File "/opt/conda/lib/python3.7/site-packages/keras/engine/training.py", line 1366, in test_function  *
    return step_function(self, iterator)
File "/opt/conda/lib/python3.7/site-packages/keras/engine/training.py", line 1356, in step_function  **
    outputs = model.distribute_strategy.run(run_step, args=(data,))
File "/opt/conda/lib/python3.7/site-packages/keras/engine/training.py", line 1349, in run_step  **
    outputs = model.test_step(data)
File "/opt/conda/lib/python3.7/site-packages/keras/engine/training.py", line 1306, in test_step
    y, y_pred, sample_weight, regularization_losses=self.losses)
File "/opt/conda/lib/python3.7/site-packages/keras/engine/compile_utils.py", line 201, in __call__
    loss_value = loss_obj(y_t, y_p, sample_weight=sw)
File "/opt/conda/lib/python3.7/site-packages/keras/losses.py", line 141, in __call__
    losses = call_fn(y_true, y_pred)
File "/opt/conda/lib/python3.7/site-packages/keras/losses.py", line 245, in call  **
    return ag_fn(y_true, y_pred, **self._fn_kwargs)
File "/opt/conda/lib/python3.7/site-packages/keras/losses.py", line 1665, in categorical_crossentropy
    y_true, y_pred, from_logits=from_logits, axis=axis)
File "/opt/conda/lib/python3.7/site-packages/keras/backend.py", line 4994, in categorical_crossentropy
    target.shape.assert_is_compatible_with(output.shape)
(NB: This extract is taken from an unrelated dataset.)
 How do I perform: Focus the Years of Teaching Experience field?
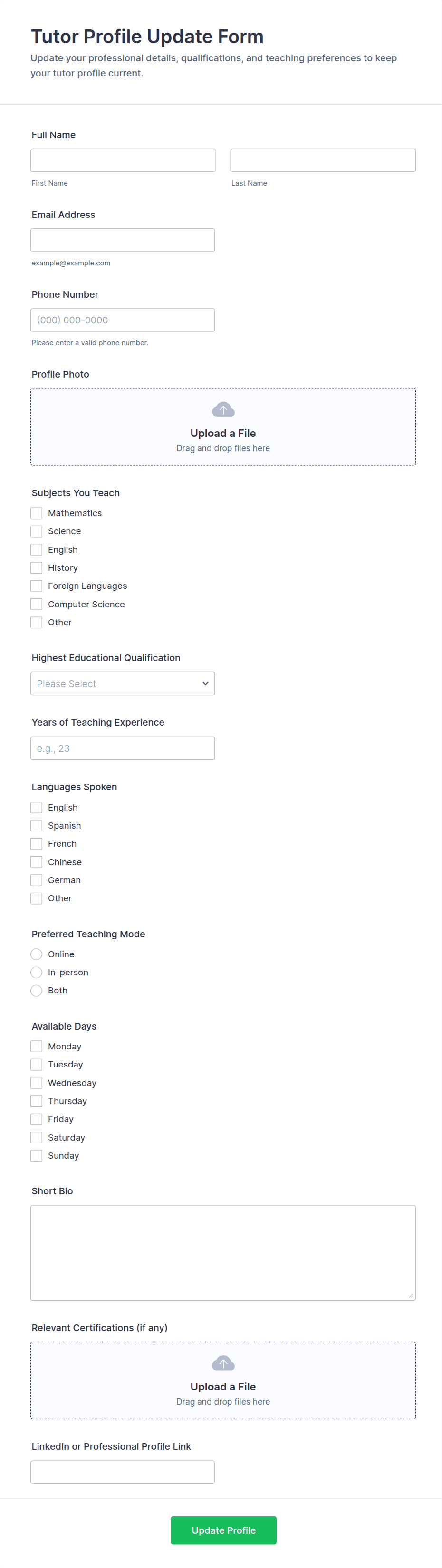point(122,748)
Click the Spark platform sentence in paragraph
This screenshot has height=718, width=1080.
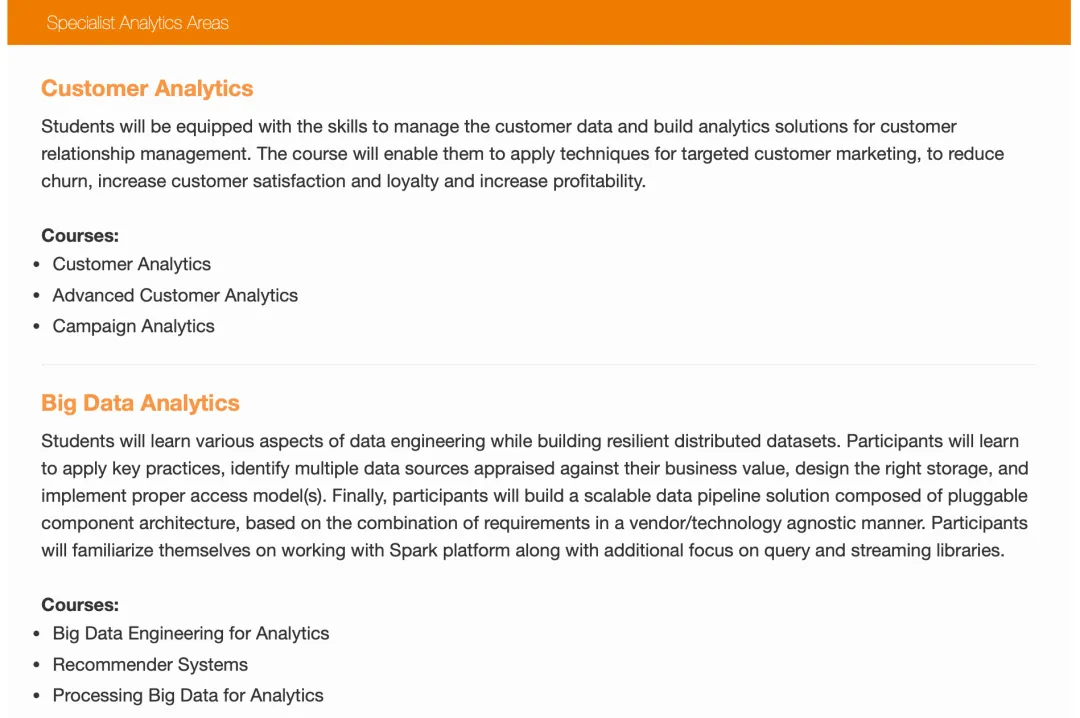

ValueError: Shapes (None, 1) and (None, 26) are incompatible

is there some actual error in the setup, or should I use some custom/advanced code/layers?
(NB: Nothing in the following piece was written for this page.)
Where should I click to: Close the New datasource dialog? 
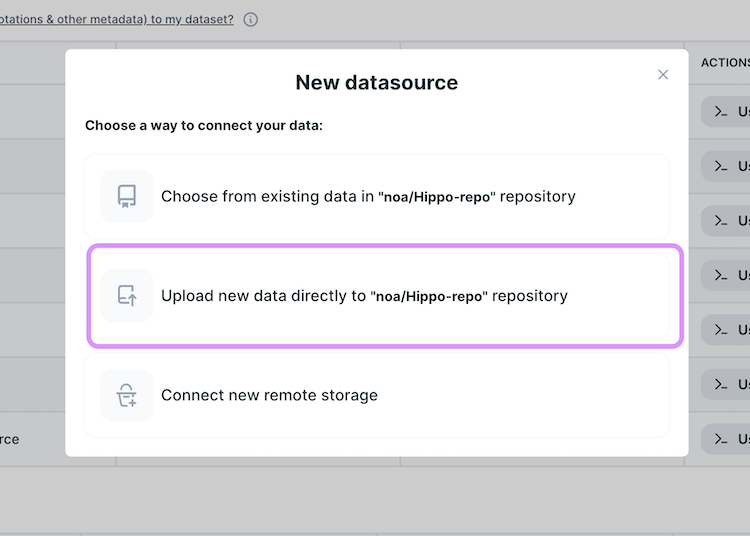coord(663,75)
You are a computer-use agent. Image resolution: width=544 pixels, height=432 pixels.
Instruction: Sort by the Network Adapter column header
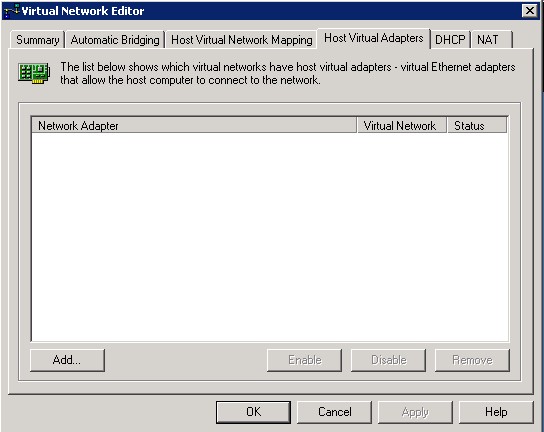(x=194, y=126)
Number of neurons should equal the number of classes in the case of a multi-class classification problem.
As far as mentioning the loss function is concerned, if you explicitly one-hot encode the labels, then categorical cross entropy is correct. There exists a variation of the loss function which allows the true labels to be integers instead of their one-hot encoded versions.

1 Like

Basically my question is - in this assignment, do you expect a single integer value as an output of the network (1)?
Or do you expect a single array of ones and zeroes of size 26 (2)?
I did the second one, and the grader seem to expect the first one.

If you are suggesting that the output should be one integer number - then how does it relate to the earlier requirement of converting the data to float64?
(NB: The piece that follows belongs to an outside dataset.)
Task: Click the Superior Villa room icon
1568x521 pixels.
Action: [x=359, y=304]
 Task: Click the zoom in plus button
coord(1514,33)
There’s actually a trick with assignment for week 4 of C2 - it requires us to use the different image generator method (.flow instead of .flow_from…) - and this one requires additional preprocessing of labels that is in no way mentioned in the course or in the assignment.
You have to actually convert labels to arrays of 23 zeroes and 1 ones in order for the generator to pass them in the correct form using LabelBinarizer from sklearn package.
Probably because of that it doesn’t give 100% score on that assignment even though my model goes above 99% on training and 95% on validation datasets.

Balaji.ambresh is right. There absolutely is a loss function which enables model to use not array of 0’s and 1 but but single integer label

As far as I can tell. Requirements do specifically mention that output of model should be equal to number of categories.
float64 can preserve the number as an integer if conversion is done properly. My first attempt resulted in some multiples 10^(-312).

Just to clarify - the shape of the labels that passes the grader requirements is easily achievable, but it’s NOT the shape of the labels that the model will accept (of course, the activation function is changed to the one required for multi-class labelling).
There’s an additional step that has to be applied to the labels BEFORE you pass them to generators. It’s a tricky one.

If that is all “tricky” and “not mentioned anywhere in the course” and “there exists a loss function that does this thing” - can I ask for more specific hints? Are there any examples I can find somewhere else? It is funny that we are learning neural networks, but there are no examples available :slight_smile:

Thanks Everyone for the hints!

I suppose we can’t explicitly share the answers here, but actually my approach was not the best (as I just realized from the following course). There IS an activation function that works well with the desired output and it was not covered in the course. The idea is most probably to make learners do some digging in the documentation for themselves. It’s pretty easy though, just search for implementations of dense layers for multi-categorical labels.